Paralleling MOSFETs
JRoark
Posts: 1,215
The neighbor and I were noodling (danger!). He is an instrumentation guru at one of the local hydrocarbon processing sites. He needs to weld thin type K thermocouples out of raw wire stock. A LOT of thermocouples. Quickly. We goofed around with a 100 amp 6 volt supply and got some fair spot welds pressing them in an X formation between copper electrodes, so now we are looking to produce a bunch and achieve better time/volts/current control.
My thought is to use a simple MOSFET driver circuit controlled by a P1. It will take several MOSFETs paralleled to handle the high currents involved.
Question: Do MOSFETs in parallel inherently current share when their gates are driven hard? Or do they act more like traditional transistors where you have to mess with individual emitter resistors to keep the currents balanced? I suppose I could just try it, but I already spend a lot of time dealing with that pesky purple smoke.
My thought is to use a simple MOSFET driver circuit controlled by a P1. It will take several MOSFETs paralleled to handle the high currents involved.
Question: Do MOSFETs in parallel inherently current share when their gates are driven hard? Or do they act more like traditional transistors where you have to mess with individual emitter resistors to keep the currents balanced? I suppose I could just try it, but I already spend a lot of time dealing with that pesky purple smoke.
Comments
Current sharing will still depend on the RDS variations, and on the parasitic wiring milli-ohms to each FET.
On a spot-welder, you would also need to worry about possible avalanche energy so you may be better to design a sync converter buck regulator (ie a MOSFET in each possible current path)
6V/100A is 60 mOhms, and you can buy MOSFETS well under 2m Ohms these days, Digikey has 829 hits < 1.2mOhms, so you may decide to ask 20-30A per MOSFET as a practical wiring operate point ?
Yeah, I sort of think 20-something amps is about the realistic limit per MOSFET and that will be imposed by the physics of copper traces on FRB. BTW: I saw a really gauche (but effective) setup made by a guy making a solenoid “gun”. He dead-bugged a dozen MOSFETs onto two parallel copper rails and tied the gates together. It was ugly as sin, but the leads were short and apparently it worked well. I may have to explore this option just for fun.

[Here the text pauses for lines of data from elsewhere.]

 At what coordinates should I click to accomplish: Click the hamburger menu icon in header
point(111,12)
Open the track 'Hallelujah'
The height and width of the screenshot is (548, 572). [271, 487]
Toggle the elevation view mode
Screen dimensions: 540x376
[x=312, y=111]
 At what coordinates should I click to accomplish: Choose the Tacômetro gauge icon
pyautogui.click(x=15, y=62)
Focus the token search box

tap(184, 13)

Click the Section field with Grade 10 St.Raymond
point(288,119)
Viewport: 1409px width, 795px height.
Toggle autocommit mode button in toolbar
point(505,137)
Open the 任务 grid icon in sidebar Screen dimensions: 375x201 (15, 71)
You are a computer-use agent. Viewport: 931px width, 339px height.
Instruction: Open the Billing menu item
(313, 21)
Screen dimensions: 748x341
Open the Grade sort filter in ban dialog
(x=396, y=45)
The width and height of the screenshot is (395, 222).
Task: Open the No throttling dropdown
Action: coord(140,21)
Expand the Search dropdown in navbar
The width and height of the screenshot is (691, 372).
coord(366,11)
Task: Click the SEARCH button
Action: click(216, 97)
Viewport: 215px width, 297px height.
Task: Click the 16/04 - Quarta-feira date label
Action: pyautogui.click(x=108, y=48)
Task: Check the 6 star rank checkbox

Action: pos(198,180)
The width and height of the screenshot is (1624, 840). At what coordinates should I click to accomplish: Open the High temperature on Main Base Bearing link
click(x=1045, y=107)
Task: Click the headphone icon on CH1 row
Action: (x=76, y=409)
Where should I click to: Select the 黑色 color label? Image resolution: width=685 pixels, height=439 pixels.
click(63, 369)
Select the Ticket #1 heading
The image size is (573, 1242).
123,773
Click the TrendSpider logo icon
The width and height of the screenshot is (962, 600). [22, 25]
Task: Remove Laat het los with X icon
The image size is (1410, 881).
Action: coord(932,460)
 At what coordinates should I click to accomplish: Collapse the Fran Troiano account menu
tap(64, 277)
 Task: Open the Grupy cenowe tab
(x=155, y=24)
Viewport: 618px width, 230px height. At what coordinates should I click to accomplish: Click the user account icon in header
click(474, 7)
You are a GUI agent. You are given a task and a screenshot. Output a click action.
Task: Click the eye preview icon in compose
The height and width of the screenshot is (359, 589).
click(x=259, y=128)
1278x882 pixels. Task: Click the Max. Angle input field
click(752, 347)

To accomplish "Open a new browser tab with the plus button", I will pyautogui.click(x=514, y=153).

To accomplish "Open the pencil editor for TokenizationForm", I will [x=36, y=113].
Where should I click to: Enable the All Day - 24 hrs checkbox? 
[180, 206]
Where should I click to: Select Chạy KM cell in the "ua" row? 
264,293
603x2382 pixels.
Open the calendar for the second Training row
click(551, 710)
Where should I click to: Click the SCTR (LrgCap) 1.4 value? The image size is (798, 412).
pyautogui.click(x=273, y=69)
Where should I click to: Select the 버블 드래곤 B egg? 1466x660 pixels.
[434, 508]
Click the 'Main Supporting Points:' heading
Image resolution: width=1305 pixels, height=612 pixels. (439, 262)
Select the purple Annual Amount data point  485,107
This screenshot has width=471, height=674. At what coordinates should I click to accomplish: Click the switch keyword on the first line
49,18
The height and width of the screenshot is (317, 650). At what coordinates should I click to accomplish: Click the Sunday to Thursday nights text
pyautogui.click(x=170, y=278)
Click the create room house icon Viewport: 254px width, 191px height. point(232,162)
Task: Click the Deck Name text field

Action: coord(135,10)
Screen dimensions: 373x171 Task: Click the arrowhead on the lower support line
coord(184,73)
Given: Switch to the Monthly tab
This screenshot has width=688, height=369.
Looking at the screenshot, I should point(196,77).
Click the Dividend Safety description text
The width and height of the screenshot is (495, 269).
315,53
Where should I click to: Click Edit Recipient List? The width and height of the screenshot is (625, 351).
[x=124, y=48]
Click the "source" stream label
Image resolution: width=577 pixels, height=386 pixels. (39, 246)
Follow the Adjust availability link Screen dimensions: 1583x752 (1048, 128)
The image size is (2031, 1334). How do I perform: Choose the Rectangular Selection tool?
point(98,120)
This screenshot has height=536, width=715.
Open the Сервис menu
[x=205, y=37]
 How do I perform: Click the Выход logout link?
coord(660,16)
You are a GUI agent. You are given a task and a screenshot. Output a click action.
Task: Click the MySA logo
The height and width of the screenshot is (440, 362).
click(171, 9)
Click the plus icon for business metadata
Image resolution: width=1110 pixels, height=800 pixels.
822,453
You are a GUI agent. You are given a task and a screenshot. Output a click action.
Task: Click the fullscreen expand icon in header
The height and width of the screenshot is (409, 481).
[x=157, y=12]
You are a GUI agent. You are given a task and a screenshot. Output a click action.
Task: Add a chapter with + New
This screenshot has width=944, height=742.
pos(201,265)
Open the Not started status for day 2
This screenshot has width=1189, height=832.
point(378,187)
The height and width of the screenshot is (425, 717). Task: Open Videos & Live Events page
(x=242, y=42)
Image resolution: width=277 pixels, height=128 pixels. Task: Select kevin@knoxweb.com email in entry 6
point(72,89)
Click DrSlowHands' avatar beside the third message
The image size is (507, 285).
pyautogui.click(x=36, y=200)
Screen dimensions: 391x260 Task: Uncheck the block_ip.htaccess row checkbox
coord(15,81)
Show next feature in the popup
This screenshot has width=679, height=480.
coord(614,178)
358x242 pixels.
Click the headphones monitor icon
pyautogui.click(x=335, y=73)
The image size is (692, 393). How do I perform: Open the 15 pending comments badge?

The charging circuit can be a low current affair that charges to a precise voltage and doesn't get stressed over super precise timing or crazy spikes. Could even use a multi-pole relay here for isolation before discharge.
http://www.dcccorporation.com/hotspotplus.html
As a trigger, an SCR might be preferable to the MOSFET. Dump the energy, auto reset. It is not hard to find an SCR that can handle the voltage and a surge current of well over 100A.
Energy stored, E = C*V^2 / 2
20000µF charged to 50 volts give 25 watt-seconds. (=joules).
That is sufficient for smaller (<20 gauge) thermocouples.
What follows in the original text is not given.